В дальнем углу отдела новостей стоит елка, а вокруг нее лежит куча подарков, завернутых в блестящую красную бумагу и перевязанных вьющимися золотыми ленточками. Дети бегут к елке, хватают коробочки и трясут их – открывать пока нельзя, по традиции в газете подарки детям сотрудников дарят до Рождества. Мензис с Артуром забыли, что на вечеринке будут детишки, но теперь до них доходит этот печальный факт. Мензис встает перед Артуром с Византой и старается говорить погромче, чтобы загородить и перекричать копошащуюся в углу малышню.

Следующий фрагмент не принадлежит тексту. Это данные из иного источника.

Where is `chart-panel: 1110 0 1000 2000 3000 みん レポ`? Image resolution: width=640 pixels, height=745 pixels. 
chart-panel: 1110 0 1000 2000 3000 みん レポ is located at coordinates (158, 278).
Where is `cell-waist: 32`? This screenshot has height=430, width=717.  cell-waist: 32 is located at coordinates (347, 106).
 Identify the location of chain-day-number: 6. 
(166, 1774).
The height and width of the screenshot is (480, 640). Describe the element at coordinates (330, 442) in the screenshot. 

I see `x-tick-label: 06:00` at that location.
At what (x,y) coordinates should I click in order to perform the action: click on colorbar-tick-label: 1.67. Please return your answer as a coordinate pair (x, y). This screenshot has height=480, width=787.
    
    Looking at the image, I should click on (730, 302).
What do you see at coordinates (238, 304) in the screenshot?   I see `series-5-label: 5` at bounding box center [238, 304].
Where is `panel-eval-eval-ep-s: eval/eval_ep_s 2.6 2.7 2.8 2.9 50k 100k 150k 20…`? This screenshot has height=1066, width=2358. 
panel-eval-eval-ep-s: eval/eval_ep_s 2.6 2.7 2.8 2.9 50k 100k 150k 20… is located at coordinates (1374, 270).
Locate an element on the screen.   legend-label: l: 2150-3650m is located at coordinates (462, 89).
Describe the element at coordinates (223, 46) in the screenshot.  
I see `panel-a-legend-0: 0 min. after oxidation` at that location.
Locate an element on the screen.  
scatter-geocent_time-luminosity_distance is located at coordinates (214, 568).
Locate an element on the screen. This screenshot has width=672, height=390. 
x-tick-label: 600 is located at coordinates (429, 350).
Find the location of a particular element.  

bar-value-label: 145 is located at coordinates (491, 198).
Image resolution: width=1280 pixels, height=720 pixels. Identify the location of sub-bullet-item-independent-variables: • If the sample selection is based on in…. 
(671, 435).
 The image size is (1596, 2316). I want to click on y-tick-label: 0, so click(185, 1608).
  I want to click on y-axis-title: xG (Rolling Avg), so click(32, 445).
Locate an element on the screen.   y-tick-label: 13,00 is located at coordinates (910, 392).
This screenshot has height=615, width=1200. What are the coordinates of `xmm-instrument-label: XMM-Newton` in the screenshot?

Клинт Окли ходит вокруг Артура, Византы и Мензиса кругами с большим радиусом, бросая на них взгляды, и временами едва притрагивается к пуншу, которого так много, что он вот-вот выльется из бокала. Когда Византа с Мензисом отходят за тарелкой с закусками, Клинт подлетает к Артуру. «Рад тебя видеть, дружище!» – и хлопает его по плечу, проливая при этом пунш на и без того уже грязный ковер. «Ты как, будешь нас теперь радовать своим присутствием ежедневно или после сегодняшнего снова бросишь? Нам тебя не хватает, приятель. Возвращайся. „Загадки и шарады“ без тебя еле дышат. Сколько тебя уже не было?» И он продолжает, настойчиво, словно вколачивая гвозди, не давая Артуру вставить и слова. «Видишь, какие мы добрые, пустили тебя выпить за наш счет. А? Ну молодцы же мы, правда. Мои детишки уже получили рождественские подарки. В этом году барахло стоящее – я заставил их показать мне, что там. Хотел убедиться, что „Отт Групп“ покупает только дешевку. Но нет, вполне себе ничего. Игрушечные пистолеты, Барби, что там еще. Хотя не стоило заглядывать. Надо было дождаться, когда старина Клаус спустится по трубе, да? Но у меня никогда выдержки не хватало. Ну, ты же понимаешь, рождественское утро, пока родители спят и вся эта хрень, ты прокрадываешься к елке и разворачиваешь обертки? Ты же понимаешь, о чем я, мой индийский друг? Ты наверняка так же в детстве делал? Знаю, что делал! Но все, в этом году ты без подарка, приятель. В этом году тебе не положено. Пойду возьму торт». И он уходит с напыщенным видом.